▶ _Problem statement_: Can you pull out each line of the data below that includes the word "status"?

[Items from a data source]

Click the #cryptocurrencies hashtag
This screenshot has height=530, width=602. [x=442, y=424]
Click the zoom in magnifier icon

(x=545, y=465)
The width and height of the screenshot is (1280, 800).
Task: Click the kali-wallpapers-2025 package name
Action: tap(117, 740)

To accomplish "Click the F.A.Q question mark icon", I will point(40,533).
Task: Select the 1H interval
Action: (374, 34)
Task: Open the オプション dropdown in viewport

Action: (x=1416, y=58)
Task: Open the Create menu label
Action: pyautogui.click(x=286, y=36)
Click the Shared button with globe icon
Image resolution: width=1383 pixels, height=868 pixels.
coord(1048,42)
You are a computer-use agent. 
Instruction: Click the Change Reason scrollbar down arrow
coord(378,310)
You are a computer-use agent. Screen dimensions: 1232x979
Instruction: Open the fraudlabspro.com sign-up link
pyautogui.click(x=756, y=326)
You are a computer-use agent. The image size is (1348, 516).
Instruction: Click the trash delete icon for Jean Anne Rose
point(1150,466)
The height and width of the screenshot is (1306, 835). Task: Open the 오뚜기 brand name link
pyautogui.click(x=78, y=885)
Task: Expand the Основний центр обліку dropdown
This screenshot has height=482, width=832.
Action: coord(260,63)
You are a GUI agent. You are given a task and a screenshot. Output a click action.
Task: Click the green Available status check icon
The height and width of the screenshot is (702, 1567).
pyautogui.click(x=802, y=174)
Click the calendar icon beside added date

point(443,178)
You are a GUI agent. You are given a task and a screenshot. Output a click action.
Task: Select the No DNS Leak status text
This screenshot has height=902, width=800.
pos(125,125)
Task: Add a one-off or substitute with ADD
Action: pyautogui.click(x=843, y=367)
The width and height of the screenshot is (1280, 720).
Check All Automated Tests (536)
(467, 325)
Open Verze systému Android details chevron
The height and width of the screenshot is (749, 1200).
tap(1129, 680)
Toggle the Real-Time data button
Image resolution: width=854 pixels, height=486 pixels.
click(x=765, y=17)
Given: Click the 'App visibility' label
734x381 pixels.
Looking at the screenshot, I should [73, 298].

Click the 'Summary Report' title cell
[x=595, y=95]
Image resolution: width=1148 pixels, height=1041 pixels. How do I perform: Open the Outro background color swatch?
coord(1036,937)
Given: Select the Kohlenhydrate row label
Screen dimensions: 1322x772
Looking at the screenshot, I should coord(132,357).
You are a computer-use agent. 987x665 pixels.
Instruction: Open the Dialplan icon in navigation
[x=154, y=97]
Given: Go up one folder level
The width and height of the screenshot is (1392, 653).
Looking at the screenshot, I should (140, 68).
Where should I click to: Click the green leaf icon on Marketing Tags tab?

▶ _Answer space_:
Task: Click the green Available status check icon
Task: Select the No DNS Leak status text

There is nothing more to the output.